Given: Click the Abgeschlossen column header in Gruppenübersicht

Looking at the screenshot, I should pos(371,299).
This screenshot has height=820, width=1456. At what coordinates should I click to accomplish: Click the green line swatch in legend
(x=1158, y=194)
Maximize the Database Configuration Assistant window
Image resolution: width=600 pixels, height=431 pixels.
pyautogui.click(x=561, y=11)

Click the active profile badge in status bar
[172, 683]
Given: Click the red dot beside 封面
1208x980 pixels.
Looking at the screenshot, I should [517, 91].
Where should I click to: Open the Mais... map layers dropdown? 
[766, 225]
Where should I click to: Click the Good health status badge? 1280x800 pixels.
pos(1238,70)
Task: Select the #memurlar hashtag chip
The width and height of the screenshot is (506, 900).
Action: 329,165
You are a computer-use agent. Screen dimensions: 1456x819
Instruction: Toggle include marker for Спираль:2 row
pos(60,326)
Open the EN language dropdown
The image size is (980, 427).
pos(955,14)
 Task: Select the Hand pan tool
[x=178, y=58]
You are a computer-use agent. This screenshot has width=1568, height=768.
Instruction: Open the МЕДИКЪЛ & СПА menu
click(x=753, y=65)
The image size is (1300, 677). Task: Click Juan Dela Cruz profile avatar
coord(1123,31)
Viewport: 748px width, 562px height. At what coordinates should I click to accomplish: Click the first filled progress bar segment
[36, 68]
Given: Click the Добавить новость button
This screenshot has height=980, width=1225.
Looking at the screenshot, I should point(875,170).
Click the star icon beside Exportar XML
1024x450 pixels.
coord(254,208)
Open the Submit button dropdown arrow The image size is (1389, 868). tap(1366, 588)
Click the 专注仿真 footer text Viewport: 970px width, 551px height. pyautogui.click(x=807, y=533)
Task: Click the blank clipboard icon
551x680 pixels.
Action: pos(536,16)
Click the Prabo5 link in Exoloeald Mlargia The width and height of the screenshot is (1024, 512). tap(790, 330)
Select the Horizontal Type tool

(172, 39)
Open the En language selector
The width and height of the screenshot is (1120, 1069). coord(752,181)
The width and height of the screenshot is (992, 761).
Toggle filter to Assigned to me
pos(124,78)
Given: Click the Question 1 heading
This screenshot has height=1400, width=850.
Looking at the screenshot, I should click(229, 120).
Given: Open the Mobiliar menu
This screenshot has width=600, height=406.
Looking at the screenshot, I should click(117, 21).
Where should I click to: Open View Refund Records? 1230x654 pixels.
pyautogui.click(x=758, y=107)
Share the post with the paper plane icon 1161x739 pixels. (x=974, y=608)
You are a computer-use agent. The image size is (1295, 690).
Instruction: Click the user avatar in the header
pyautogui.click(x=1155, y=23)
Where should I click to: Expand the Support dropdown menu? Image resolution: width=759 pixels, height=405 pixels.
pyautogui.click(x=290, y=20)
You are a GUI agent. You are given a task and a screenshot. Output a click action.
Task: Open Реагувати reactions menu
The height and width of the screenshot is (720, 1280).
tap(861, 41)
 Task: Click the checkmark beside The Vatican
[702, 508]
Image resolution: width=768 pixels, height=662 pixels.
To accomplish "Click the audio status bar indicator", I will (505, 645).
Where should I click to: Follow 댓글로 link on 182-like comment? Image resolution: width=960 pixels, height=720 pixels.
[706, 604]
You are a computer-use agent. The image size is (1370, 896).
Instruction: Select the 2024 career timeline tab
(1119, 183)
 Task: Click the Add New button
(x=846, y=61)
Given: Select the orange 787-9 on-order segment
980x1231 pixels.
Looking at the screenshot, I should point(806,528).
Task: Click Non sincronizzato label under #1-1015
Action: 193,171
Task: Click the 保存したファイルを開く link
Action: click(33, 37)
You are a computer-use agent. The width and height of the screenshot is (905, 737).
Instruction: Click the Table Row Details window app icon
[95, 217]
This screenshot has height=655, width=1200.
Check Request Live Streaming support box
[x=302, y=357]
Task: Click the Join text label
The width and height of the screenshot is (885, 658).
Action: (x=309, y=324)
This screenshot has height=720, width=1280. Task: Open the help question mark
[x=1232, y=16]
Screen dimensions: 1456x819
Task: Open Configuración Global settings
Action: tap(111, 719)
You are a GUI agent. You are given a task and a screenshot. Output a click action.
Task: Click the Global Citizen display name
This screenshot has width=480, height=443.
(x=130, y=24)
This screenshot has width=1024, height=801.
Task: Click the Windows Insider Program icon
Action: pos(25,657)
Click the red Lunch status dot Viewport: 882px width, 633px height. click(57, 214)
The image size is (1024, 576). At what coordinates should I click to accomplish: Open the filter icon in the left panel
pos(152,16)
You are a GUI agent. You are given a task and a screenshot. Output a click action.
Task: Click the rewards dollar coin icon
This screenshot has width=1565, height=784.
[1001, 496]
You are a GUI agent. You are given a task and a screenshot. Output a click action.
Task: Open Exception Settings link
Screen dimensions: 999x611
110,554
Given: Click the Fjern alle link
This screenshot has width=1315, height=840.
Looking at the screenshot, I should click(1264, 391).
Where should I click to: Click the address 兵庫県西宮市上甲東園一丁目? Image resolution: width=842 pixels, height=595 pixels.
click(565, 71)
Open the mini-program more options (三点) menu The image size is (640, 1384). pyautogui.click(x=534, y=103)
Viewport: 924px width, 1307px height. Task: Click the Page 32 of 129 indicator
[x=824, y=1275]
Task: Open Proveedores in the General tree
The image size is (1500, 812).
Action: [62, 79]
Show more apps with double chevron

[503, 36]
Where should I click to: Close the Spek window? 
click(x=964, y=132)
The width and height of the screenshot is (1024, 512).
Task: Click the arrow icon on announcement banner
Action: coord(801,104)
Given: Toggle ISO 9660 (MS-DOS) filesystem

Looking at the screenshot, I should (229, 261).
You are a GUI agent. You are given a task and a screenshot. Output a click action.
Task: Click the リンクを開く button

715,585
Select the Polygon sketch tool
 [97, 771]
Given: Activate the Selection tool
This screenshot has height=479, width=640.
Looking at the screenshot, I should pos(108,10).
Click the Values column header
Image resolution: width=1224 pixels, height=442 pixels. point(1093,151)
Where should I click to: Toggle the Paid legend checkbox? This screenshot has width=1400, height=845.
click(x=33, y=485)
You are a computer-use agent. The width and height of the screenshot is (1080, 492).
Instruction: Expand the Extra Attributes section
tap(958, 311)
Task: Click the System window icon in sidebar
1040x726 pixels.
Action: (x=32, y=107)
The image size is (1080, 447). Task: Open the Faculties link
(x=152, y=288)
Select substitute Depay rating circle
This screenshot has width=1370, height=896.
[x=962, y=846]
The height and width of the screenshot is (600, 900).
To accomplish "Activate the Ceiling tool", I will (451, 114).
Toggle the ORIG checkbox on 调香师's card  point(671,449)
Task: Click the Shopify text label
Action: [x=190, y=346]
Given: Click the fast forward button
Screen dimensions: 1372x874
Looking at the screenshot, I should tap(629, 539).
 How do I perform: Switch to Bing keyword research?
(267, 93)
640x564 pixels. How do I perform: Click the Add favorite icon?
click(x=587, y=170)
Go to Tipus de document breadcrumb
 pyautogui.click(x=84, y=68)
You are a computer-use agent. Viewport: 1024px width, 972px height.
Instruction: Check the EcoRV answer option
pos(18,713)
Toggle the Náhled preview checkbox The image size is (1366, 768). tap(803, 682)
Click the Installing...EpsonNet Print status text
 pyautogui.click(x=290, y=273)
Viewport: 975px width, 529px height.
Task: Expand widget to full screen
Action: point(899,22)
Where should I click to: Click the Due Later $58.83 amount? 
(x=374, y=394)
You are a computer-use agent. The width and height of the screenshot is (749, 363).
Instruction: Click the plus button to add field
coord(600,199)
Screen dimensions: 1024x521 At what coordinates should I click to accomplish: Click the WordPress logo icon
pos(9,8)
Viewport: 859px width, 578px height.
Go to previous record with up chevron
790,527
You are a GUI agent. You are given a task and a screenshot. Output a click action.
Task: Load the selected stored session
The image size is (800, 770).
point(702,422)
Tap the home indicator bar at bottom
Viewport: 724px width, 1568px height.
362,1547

------

**Work request:** Each line of the material that includes the string "will" is to be counted; give only the final number.

**Answer section:** 2